## Exercise task
Summarize the article on the Tunisian crochet stitch in two sentences.

## Reading passage
|Extended Stitch Magic for Tunisian Lace
This issue is about the power and potential of a single Tunisian crochet stitch, because the more I explore it, the more there is to discover. That’s why I have a “TEKSplorations” folder in my studio. The TEKS part is Tunisian talk for “Tunisian Extended Knit Stitch.” (Above left, a "Teksperiment.")
A crocheter named Sandra emailed me last week about swatches in a 2008 blog post
. It turns out that these swatches were my earliest TEKSplorations. I thought this stitch already had its own newsletter issue to which I could refer her, but I've found only mentions of it over time.
It’s likely you’ve tried the Teks.
It's also possible that you've breezed past it in crochet books, where it tends to look unglamorous. (You can see what I mean in my newsletter issue #26, Fun With Blocking.)
The Teks is an easy stitch to crochet for creating fast gossamer lace and
thick warm fabrics. Shakti Scarfythings
(montage, upper right) is a tribute to warm Teks on the bias. Let’s add that "E" to TKS with a stitch how-to:
How to TEKS-tend & TEKS-plore
Tunisian Extended Knit Stitch (Teks): Insert hook from front to back between both vertical bars and under all horizontal bars of designated stitch (sometimes called "knitwise"), yarn over and pull loop through to front: this is a Tunisian Knit Stitch or "Tks"; then ch 1. The ch-1 turns a Tks into a Teks.
Regarding its name, here’s how I introduced the Teks in A Powerful Tunisian Crochet Stitch to Love
(Dec. 2011): "For all its power, this Tunisian stitch doesn't seem to be one of the basic stitches one learns after the Tunisian Simple Stitch (Tss), even though it's easy to do. It has no standard name or description. I've seen it called Knitwise Extended Stitch, Corded Stitch, Tunisian Knit Single Crochet, Tunisian Shaker Stitch, and 'Tunisian Knit Stitch with a chain-1'."
Calling it “Teks”
has been working well for me; it even hints at similar stitches to play with: TES (an extended TSS), TEES (TSS with ch 2), TEEKS (TKS with ch 2), etc.
The Tech of TEKS Effects
(see why I like the name?)

## Dataset section
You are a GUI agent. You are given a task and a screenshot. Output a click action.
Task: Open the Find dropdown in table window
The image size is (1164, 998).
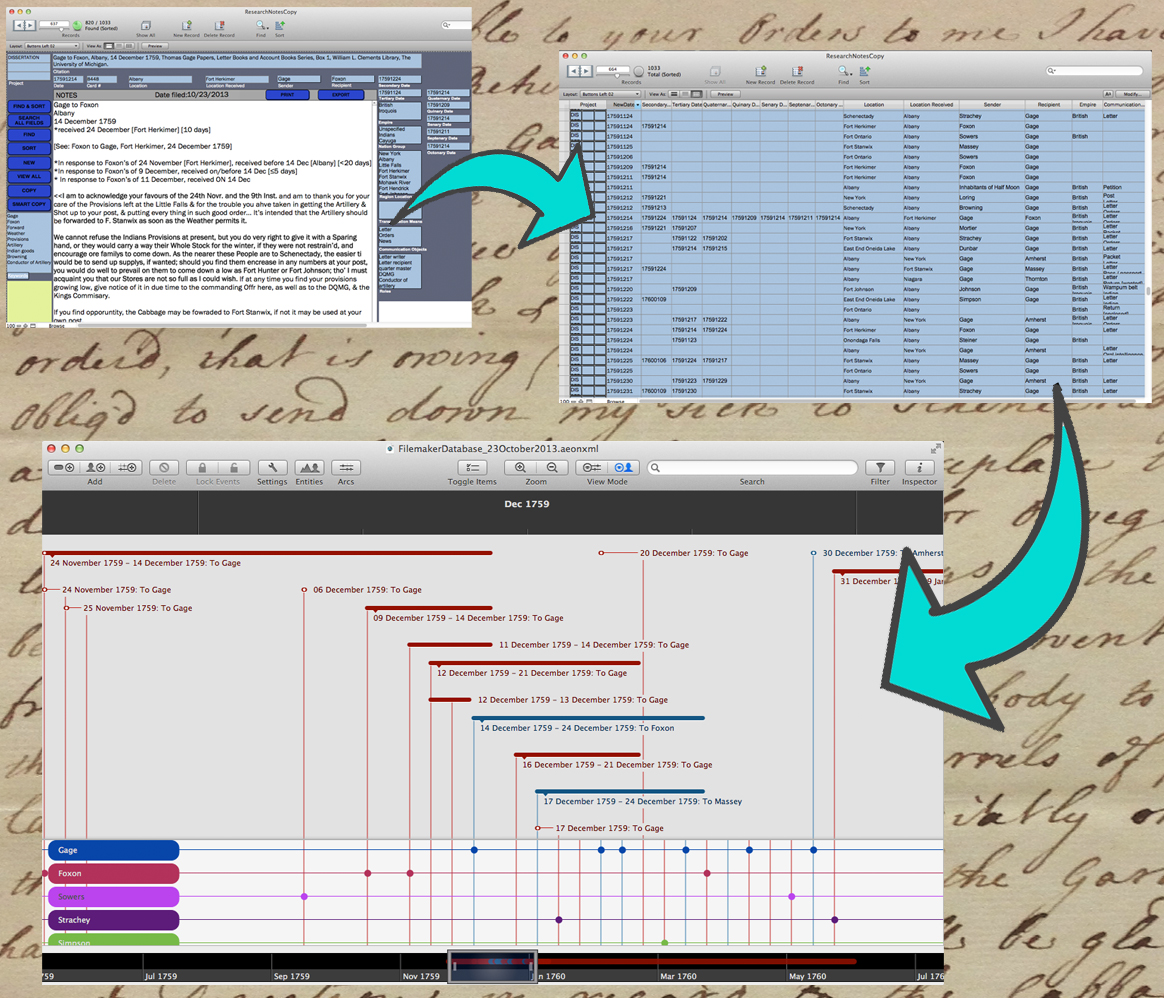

## Output of the exercise
The Tunisian Extended Knit Stitch, or Teks, is an easy stitch that makes both fast gossamer lace and thick warm fabrics, and it is worked by pulling a loop through knitwise to form a Tunisian Knit Stitch and then chaining 1. The stitch has no standard name and has gone by several others, but calling it "Teks" works well and even suggests related stitches such as TES, TEES, and TEEKS.